- _Task_:
From the article on water cuts at Zimbabwe's prisons, extract the passage that starts at the words "Farirai Machivenyika Senior" and ends after the words "without taped water.".

- _Selected passage_:
Content starts
Farirai Machivenyika Senior Reporter
Chikurubi Maximum Security prison has gone for 10 years without running water while most prisons in the country are facing water woes after local authorities and the Zimbabwe National Water Authority disconnected supplies.
The Zimbabwe Prisons and Correctional Services owe the local authorities over US$2 million in water bills.
Appearing before the Senate Thematic Committee on Human Rights ZPCS Deputy Commissioner General Aggrey Machingauta, said the situation at Chikurubi was dire.
“Inmates are entitled to clean water and proper sanitation. Unfortunately the prevailing situation in most if not all our institutions is pathetic. This is due to water cuts and rationing by local authorities and Zinwa. Chikurubi Prison Complex is the hardest hit as it has gone for more than a decade without taped water.
“The water cuts and rationing do not take into account our condition which requires running water day and night. Authorities cut water without notice, non-settlement of debts and other reasons are not given to us,” he said.
He added that the situation was worsened by the fact that prisoners had no alternative supplies of water because of their circumstances.
“It is by the grace of God that today we have not encountered outbreaks of water borne diseases. It is my fervent hope that this honourable committee will add voice to ours to ensure we have running water day and night at our institutions to ensure the provision of clean water to our inmates,” Deputy Comm Gen Machingauta said.
Content ends
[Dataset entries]
Content starts
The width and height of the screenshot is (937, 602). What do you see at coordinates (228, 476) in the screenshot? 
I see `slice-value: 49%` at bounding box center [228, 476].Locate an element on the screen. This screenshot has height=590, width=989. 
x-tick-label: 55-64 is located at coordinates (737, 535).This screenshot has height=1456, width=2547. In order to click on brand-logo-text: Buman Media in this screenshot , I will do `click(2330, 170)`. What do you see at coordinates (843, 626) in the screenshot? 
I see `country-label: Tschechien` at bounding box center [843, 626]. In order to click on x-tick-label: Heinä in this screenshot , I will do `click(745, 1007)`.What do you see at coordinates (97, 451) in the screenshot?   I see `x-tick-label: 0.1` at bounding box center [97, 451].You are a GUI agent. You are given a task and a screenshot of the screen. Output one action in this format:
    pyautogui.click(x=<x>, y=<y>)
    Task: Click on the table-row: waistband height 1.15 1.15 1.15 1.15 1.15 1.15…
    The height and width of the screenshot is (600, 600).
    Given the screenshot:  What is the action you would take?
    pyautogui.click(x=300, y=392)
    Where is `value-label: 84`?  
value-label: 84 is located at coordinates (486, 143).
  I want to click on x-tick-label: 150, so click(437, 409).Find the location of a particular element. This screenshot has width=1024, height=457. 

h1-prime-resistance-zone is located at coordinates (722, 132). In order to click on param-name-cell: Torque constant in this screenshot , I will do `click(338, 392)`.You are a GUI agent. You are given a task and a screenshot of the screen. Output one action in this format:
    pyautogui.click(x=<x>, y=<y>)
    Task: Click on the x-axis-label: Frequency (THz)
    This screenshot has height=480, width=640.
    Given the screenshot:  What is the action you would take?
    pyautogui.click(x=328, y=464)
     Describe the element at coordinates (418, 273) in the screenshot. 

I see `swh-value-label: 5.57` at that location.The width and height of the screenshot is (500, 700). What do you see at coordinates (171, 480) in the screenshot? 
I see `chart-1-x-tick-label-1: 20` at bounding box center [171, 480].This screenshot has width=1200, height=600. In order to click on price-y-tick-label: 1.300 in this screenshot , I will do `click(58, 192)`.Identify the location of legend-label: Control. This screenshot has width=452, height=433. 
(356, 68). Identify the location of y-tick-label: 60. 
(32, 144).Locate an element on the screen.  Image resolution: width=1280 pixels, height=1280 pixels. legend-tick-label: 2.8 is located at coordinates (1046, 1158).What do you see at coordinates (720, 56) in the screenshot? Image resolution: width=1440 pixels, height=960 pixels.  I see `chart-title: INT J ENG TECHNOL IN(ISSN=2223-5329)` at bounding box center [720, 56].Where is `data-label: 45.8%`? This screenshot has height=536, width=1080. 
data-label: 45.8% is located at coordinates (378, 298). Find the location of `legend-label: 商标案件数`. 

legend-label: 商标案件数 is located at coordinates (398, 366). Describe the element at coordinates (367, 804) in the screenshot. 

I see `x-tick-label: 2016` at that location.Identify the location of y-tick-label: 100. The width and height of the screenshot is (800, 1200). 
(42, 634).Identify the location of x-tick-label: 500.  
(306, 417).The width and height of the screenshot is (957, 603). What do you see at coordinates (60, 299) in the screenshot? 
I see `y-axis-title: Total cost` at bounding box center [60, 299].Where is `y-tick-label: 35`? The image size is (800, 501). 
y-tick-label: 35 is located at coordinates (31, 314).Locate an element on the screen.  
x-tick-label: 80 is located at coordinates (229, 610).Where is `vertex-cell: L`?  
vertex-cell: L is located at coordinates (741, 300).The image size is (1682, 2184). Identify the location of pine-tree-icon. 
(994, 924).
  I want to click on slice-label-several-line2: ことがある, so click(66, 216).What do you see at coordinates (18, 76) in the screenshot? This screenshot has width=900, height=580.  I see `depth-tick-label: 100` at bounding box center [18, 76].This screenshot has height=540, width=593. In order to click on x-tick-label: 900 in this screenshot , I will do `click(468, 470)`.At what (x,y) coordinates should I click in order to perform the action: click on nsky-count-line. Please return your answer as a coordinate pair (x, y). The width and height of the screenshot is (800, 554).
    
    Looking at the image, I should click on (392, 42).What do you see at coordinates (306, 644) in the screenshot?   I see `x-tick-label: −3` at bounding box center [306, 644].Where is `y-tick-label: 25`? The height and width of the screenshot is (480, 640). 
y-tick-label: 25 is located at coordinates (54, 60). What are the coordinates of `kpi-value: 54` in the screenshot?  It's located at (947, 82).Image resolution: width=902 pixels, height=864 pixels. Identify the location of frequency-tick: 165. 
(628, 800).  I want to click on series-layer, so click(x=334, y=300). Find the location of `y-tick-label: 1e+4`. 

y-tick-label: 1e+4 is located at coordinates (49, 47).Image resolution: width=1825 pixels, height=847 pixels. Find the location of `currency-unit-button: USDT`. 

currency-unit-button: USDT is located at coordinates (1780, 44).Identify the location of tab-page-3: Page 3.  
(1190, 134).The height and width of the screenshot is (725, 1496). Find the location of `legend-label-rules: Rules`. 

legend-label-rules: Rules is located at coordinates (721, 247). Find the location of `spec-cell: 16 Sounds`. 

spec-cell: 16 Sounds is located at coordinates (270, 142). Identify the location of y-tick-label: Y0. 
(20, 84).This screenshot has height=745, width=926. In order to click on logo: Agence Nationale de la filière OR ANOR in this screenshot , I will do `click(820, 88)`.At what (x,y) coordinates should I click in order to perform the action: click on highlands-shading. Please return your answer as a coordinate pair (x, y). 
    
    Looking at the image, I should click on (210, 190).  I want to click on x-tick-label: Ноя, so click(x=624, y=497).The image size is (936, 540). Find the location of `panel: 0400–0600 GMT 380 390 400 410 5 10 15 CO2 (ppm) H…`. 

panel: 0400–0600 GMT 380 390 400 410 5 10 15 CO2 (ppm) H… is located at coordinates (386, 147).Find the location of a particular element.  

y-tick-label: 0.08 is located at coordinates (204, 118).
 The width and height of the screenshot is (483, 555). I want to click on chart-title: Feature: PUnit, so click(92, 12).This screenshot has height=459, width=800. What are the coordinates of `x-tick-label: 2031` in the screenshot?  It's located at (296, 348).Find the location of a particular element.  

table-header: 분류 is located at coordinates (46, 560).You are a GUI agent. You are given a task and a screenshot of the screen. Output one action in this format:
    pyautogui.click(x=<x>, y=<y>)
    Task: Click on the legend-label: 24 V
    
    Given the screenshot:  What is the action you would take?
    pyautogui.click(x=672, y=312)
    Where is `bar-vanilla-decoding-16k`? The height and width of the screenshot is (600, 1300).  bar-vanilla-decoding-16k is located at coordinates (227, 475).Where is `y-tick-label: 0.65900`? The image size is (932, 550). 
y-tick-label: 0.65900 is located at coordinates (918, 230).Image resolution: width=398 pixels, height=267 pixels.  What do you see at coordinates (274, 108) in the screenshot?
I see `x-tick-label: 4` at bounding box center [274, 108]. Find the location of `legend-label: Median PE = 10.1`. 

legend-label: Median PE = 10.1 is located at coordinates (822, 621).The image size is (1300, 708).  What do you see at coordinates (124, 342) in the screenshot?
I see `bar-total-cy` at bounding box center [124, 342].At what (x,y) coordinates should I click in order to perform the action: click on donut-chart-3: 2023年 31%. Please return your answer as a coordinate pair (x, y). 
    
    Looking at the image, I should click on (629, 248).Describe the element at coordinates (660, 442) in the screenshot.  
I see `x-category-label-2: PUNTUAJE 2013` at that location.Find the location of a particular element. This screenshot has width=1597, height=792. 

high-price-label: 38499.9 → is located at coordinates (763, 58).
Content ends
- _Exercise response_:
Farirai Machivenyika Senior Reporter
Chikurubi Maximum Security prison has gone for 10 years without running water while most prisons in the country are facing water woes after local authorities and the Zimbabwe National Water Authority disconnected supplies.
The Zimbabwe Prisons and Correctional Services owe the local authorities over US$2 million in water bills.
Appearing before the Senate Thematic Committee on Human Rights ZPCS Deputy Commissioner General Aggrey Machingauta, said the situation at Chikurubi was dire.
“Inmates are entitled to clean water and proper sanitation. Unfortunately the prevailing situation in most if not all our institutions is pathetic. This is due to water cuts and rationing by local authorities and Zinwa. Chikurubi Prison Complex is the hardest hit as it has gone for more than a decade without taped water.